- Exercise directions -
Revise the items starting at the first one and ending at the line containing "I will point(295,146).", replacing "iPhone" with "iPad" and leaving everything else unchanged.

- Extracted records -

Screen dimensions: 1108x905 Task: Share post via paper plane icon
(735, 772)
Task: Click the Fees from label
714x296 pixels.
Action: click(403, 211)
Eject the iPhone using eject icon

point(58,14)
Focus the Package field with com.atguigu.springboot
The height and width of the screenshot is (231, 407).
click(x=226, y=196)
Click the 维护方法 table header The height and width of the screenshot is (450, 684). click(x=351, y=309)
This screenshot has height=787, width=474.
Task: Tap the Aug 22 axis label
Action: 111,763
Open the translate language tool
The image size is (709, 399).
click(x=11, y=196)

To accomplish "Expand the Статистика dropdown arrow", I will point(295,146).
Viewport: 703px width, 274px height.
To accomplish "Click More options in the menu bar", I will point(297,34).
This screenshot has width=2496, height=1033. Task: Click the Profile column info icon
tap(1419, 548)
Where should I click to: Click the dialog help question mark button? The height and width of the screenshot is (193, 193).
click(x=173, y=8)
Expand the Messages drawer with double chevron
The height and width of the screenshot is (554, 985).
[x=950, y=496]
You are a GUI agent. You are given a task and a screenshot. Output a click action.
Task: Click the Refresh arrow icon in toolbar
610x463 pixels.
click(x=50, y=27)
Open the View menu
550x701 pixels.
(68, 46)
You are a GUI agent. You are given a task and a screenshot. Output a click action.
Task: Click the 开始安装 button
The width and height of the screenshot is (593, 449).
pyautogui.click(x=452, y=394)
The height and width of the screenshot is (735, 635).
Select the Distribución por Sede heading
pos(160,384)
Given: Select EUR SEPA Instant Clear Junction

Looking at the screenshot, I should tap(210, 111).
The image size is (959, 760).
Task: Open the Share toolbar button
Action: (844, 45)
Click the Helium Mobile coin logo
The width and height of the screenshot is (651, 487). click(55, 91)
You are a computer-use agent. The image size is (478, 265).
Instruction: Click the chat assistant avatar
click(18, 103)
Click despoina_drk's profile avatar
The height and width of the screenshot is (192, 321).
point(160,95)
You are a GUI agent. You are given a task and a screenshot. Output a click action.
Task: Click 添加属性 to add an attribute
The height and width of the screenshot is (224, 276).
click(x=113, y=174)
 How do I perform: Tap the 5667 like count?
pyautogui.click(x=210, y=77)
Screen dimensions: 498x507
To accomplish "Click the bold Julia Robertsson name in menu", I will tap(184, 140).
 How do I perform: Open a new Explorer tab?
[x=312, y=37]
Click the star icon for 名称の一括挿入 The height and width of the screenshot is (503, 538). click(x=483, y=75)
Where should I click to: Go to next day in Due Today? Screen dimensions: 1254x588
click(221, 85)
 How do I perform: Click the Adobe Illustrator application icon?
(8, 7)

- Final result -
Screen dimensions: 1108x905 Task: Share post via paper plane icon
(735, 772)
Task: Click the Fees from label
714x296 pixels.
Action: click(403, 211)
Eject the iPad using eject icon

point(58,14)
Focus the Package field with com.atguigu.springboot
The height and width of the screenshot is (231, 407).
click(x=226, y=196)
Click the 维护方法 table header The height and width of the screenshot is (450, 684). click(x=351, y=309)
This screenshot has height=787, width=474.
Task: Tap the Aug 22 axis label
Action: 111,763
Open the translate language tool
The image size is (709, 399).
click(x=11, y=196)

To accomplish "Expand the Статистика dropdown arrow", I will point(295,146).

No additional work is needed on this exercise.